In June 2019, New Jersey Gov. Phil Murphy signed into law a proposal known as S150. The law places reporting and disclosure requirements on 501(c)4 and 527 advocacy groups, but not on business groups or unions. The organizations identified by the law must now register with the New Jersey Election Law Enforcement Commission as “independent expenditure committees” when providing factual and opinion information about legislation to New Jersey residents. The law also requires these advocacy organizations to identify themselves as the sponsors of certain public messages and to submit personal information about those who support them to the Commission.
The Illinois Opportunity Project, a nonpartisan, 501(c)4 organization that engages in issue advocacy, filed a lawsuit to challenge this statute on the grounds it is a threat to Americans’ First Amendment rights of free speech and freedom of association. The Illinois Opportunity Project is represented in this case by attorneys from the Liberty Justice Center.

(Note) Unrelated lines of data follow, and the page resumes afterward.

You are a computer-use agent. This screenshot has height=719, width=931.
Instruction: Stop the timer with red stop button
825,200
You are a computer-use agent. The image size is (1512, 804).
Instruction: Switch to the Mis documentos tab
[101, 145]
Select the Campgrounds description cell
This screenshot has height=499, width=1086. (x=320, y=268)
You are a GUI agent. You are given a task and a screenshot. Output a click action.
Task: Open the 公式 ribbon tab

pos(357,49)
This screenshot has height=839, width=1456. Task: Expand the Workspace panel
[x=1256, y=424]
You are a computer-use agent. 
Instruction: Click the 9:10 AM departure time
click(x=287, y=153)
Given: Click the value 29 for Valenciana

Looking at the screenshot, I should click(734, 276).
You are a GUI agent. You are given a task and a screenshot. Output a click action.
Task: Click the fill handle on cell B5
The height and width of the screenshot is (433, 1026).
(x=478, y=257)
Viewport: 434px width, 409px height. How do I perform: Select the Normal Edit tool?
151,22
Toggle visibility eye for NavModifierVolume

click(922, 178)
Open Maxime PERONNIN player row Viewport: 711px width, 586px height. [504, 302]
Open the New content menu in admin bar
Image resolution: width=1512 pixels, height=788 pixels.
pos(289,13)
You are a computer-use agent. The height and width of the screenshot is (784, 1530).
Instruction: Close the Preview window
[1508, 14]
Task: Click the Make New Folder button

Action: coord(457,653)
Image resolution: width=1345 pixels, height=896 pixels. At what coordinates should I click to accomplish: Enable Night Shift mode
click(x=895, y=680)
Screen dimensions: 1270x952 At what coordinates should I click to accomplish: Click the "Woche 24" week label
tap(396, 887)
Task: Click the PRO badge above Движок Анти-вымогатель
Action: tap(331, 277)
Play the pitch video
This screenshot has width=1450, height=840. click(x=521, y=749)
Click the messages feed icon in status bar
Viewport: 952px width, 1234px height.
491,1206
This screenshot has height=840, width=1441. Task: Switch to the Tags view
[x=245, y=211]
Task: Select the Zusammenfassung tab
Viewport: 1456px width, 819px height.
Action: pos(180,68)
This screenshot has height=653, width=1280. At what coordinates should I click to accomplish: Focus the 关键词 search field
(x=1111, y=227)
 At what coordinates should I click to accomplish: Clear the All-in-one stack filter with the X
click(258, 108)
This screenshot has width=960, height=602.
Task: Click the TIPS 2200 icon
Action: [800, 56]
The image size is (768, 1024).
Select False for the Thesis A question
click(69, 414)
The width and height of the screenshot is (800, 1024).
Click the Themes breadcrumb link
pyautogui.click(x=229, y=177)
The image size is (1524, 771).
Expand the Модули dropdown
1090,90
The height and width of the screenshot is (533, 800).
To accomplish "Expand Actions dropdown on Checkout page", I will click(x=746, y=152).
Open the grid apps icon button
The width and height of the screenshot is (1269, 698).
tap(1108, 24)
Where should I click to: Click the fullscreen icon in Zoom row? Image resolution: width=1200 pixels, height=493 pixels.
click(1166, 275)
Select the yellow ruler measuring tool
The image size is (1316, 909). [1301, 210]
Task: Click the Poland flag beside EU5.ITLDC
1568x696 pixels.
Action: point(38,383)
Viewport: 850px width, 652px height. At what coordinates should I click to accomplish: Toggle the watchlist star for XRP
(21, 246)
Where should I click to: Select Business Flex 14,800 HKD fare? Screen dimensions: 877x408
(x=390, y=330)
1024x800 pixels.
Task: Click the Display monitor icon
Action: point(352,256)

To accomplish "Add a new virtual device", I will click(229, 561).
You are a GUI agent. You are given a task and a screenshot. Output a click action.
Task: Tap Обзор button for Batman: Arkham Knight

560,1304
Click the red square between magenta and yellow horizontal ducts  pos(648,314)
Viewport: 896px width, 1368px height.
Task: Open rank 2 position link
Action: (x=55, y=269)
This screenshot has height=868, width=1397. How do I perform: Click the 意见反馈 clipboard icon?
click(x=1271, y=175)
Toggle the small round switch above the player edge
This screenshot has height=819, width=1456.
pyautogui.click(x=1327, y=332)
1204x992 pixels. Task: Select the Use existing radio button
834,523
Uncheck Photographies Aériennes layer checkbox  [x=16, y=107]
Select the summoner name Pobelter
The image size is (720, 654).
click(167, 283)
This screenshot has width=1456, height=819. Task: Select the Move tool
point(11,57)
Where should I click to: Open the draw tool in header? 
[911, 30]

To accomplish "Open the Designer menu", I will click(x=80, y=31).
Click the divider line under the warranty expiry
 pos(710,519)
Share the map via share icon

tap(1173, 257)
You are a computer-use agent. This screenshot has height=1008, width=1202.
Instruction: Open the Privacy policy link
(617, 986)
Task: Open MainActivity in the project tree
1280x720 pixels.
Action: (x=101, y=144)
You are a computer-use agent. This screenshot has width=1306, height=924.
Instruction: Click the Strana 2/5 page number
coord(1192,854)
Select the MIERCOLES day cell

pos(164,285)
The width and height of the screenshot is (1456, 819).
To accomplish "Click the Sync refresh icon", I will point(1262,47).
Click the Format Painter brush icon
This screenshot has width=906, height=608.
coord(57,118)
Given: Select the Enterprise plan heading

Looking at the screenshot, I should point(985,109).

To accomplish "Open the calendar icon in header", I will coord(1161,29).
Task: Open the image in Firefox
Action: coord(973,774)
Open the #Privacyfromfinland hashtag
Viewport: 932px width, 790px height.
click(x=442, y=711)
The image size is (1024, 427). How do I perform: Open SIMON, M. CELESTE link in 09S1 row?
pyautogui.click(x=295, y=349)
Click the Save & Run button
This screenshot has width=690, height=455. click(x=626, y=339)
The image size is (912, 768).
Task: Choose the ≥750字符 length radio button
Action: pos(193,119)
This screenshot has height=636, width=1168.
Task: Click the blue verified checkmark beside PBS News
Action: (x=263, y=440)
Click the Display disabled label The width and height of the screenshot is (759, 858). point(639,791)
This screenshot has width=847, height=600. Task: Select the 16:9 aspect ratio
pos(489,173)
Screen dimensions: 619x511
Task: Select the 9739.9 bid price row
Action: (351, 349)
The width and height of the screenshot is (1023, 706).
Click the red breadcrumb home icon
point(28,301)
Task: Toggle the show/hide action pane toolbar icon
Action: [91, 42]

All Americans have the right to privacy and should be free to support causes they believe in without excessive reporting requirements which open them up to possible harassment. Additionally, the law must be applied equally to all similar actors. The unequal disclosure and reporting requirements in New Jersey are discriminatory and effectively favor certain types of political speech and groups.
New Jersey statute requires 501(c)4 and 527 organizations to do the following or face civil penalties:
Illinois Opportunity Project is concerned that compelled disclosure of its members and supporters could lead to substantial personal and economic repercussions for its contributors. Across the country, individual and corporate donors to political candidates and issue causes are being subject to boycotts, harassment, protests, career damage and even death threats for publicly engaging in the public square. Illinois Opportunity Project fears that its members and supporters may also encounter similar reprisals if their donations are made public, while supporters of union and business organizations are protected from the same scrutiny.
Americans for Prosperity and the American Civil Liberties Union of New Jersey have also mounted legal challenges to the statute.